**Entries drawn from a collection**
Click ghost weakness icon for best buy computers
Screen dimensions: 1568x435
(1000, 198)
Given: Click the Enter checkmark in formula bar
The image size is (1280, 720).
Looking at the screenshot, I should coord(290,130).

**The exercise**
Please write out every line of the material above, word for word and unchanged.

**Full answer**
Click ghost weakness icon for best buy computers
Screen dimensions: 1568x435
(1000, 198)
Given: Click the Enter checkmark in formula bar
The image size is (1280, 720).
Looking at the screenshot, I should coord(290,130).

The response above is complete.